— Start Source text —

This letter was addressed to each of the Appropriate Regulatory Agencies for Depository Institutions. Names and addresses appear at the end of this document.

June 21, 1993

Mr. Donald G. Coonley
Chief National Bank Examiner
Office of the Comptroller of the Currency
250 E Street, S.W.
Washington, D.C. 20219

Dear Mr. Coonley:

The Government Securities Regulations Staff has received several inquiries concerning the required timing of the allocation of securities to customer accounts (i.e., repurchase agreement collateral) in hold-in-custody repurchase transactions (hold-in-custody repos) pursuant to the requirements set out in the regulations promulgated pursuant to the Government Securities Act of 1986 (the “GSA,” Pub. L. 99-571, 100 Stat. 3208, 15 U.S.C. 78o-5). This interpretation is intended to clarify the requirements of the GSA regulations in this area.

Specifically, in accordance with 17 CFR 403.5(d)(1)(vi), any financial institution that retains custody of securities that are the subject of a repurchase agreement between the financial institution and a counterparty must maintain possession or control of the securities that are the subject of the repurchase agreement in accordance with section 450.4(a). Pursuant to 17 CFR 450.4(a)(1), a depository institution that holds government securities as custodian for the account of a customer must maintain possession or control of the government securities by segregating such securities from the assets of the depository institution and keeping them free of any lien, charge or claim of a third party.

There are also requirements under the GSA regulations (17 CFR Ch. IV) that specific records be made and kept relating to the custody of securities. Paragraph 404.4(a)(2) provides that government securities brokers and dealers that are financial institutions must comply with the recordkeeping requirements of sections 450.4(c), (d) and (f). Pursuant to 17 CFR 450.4(c), records of government securities held for customers shall be maintained and kept separate and distinct from other records of the depository institution. Such records shall provide a system for identifying each customer, and each government security (or the amount of each issue of a government security issued in book-entry form) held for the customer, and describe the customer's interest in the government security. Further, paragraph 404.4(a)(3)(i)(A) of the GSA regulations requires that government securities brokers and dealers that are financial institutions make and keep current a securities record or ledger reflecting separately for each government security as of the settlement dates all long or short positions (including government securities that are the subjects of repurchase or reverse repurchase agreements) carried by such financial institutions for its own account or for the account of its customers or others.

— End Source text —
— Start Data extract —

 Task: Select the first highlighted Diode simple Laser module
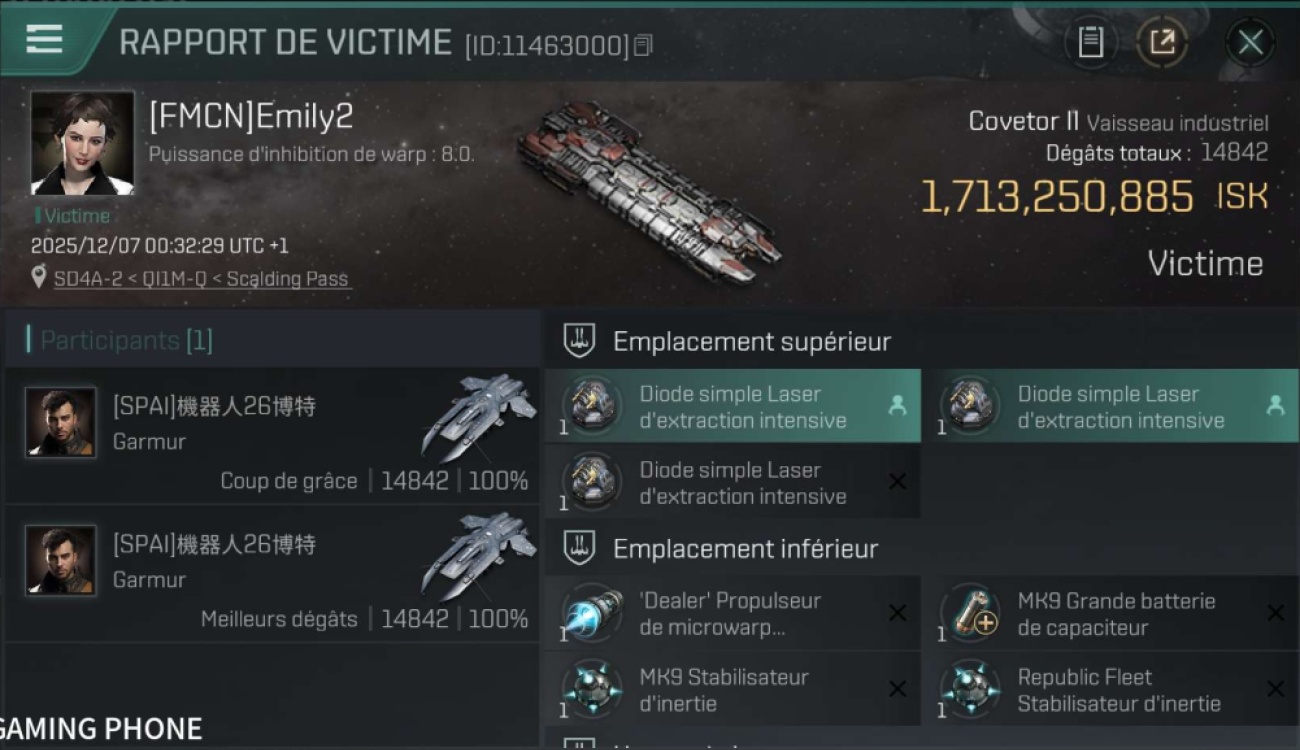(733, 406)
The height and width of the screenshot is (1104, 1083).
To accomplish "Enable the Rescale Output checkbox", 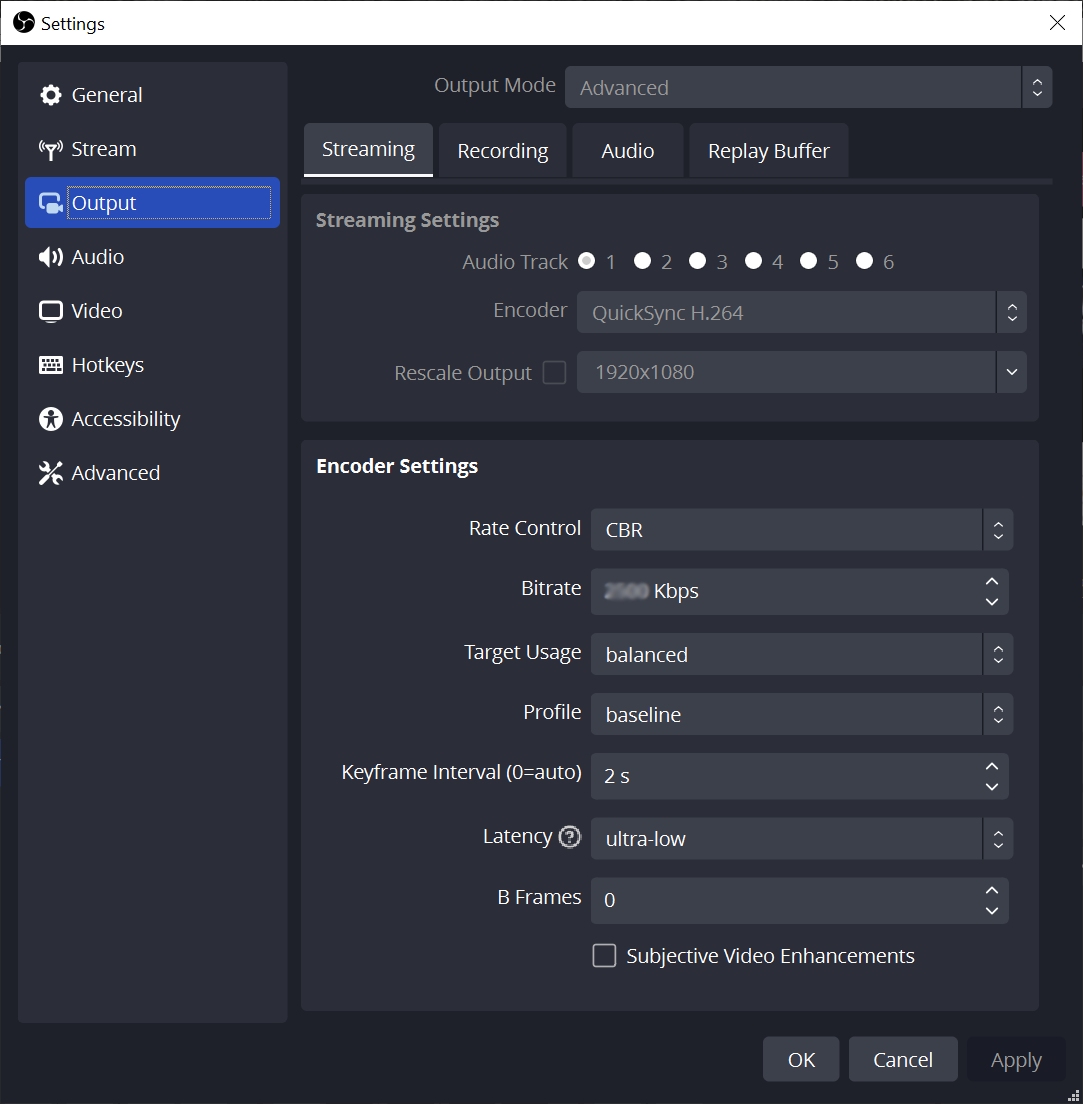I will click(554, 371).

— End Data extract —

**Objectives**
1: Answer these from the repo letter:
(a) What title does the letter give Mr. Donald G. Coonley?
(b) Which provision requires a depository institution holding government securities as custodian to segregate them from its own assets?
(c) Which paragraph of the GSA regulations requires a securities record or ledger of long or short positions?
2: For each statement, say whether the repo letter supports it. Answer yes or no and quote the deciding words.
(a) The letter is dated June 21, 1993.
(b) Records of government securities held for customers may be combined with the depository institution's other records.
(c) The securities record or ledger must show positions as of the trade dates.
3: Copy out the stretch of the repo letter from "This letter was" through "E Street, S.W.".
The listing is separate material from the repo letter.

**Answer list**
1:
(a) Chief National Bank Examiner
(b) 17 CFR 450.4(a)(1)
(c) Paragraph 404.4(a)(3)(i)(A)

2:
(a) Yes: "June 21, 1993"
(b) No: "shall be maintained and kept separate and distinct from other records of the depository institution"
(c) No: "as of the settlement dates"

3:
This letter was addressed to each of the Appropriate Regulatory Agencies for Depository Institutions. Names and addresses appear at the end of this document.

June 21, 1993

Mr. Donald G. Coonley
Chief National Bank Examiner
Office of the Comptroller of the Currency
250 E Street, S.W.